# ABOUT THIS EXERCISE
Every line from the one with "Pick the Color picker eyedropper tool" through the end of the entries below must be retyped exactly, and only those lines. The pictures are not part of the copy.

[[ EXERCISE MATERIAL, beginning ]]

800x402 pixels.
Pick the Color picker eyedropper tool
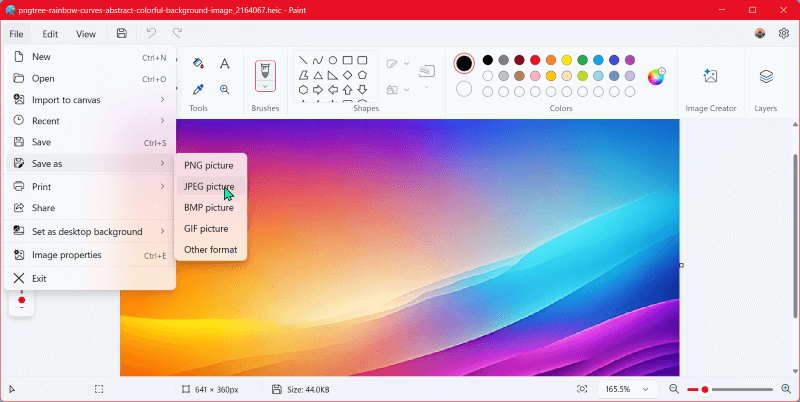point(198,89)
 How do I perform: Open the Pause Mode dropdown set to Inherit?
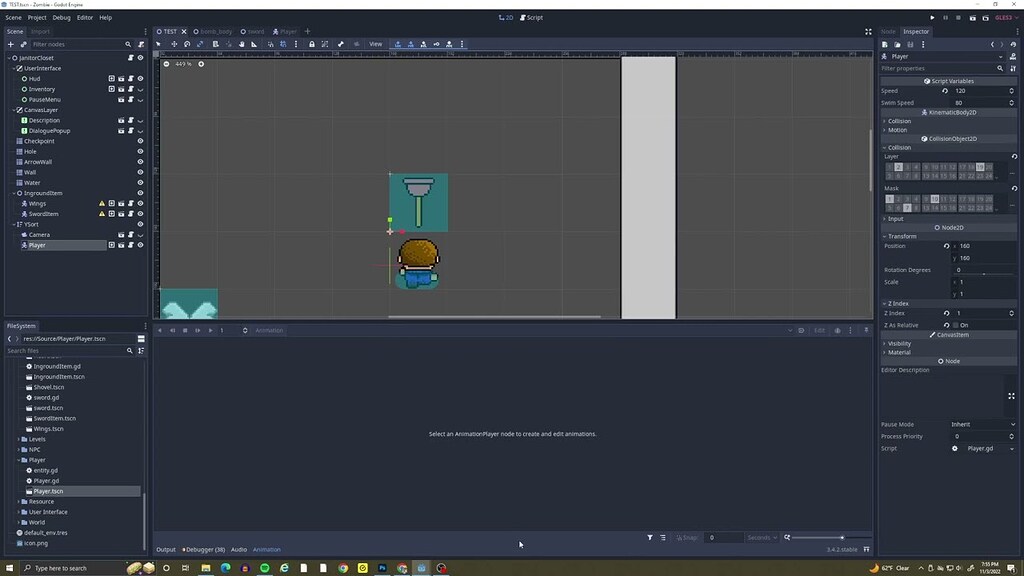(980, 424)
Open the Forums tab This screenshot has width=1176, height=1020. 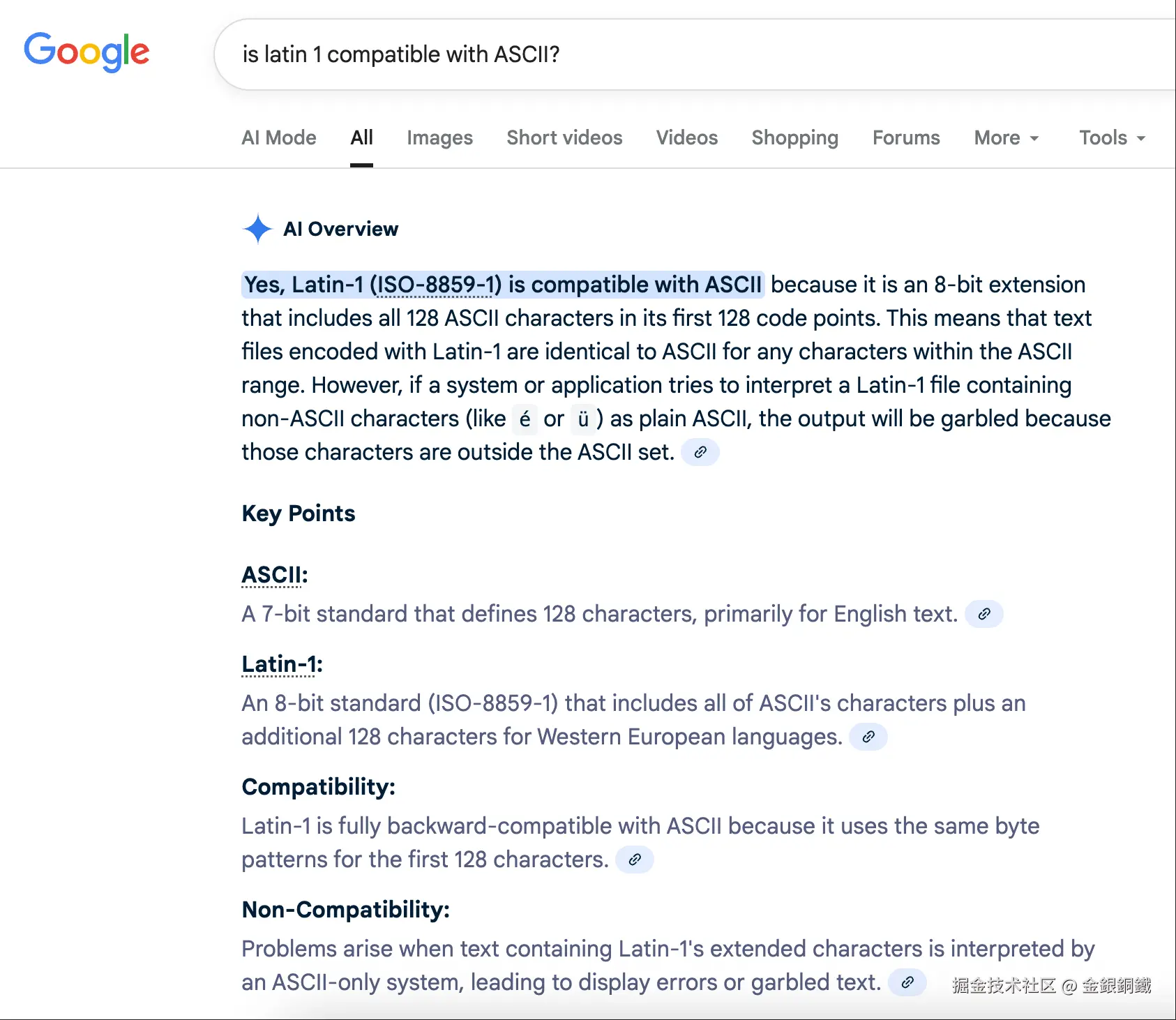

[[ EXERCISE MATERIAL, end ]]

# OUTPUT FOR THIS EXERCISE
Pick the Color picker eyedropper tool
point(198,89)
 How do I perform: Open the Pause Mode dropdown set to Inherit?
(980, 424)
Open the Forums tab This screenshot has width=1176, height=1020. 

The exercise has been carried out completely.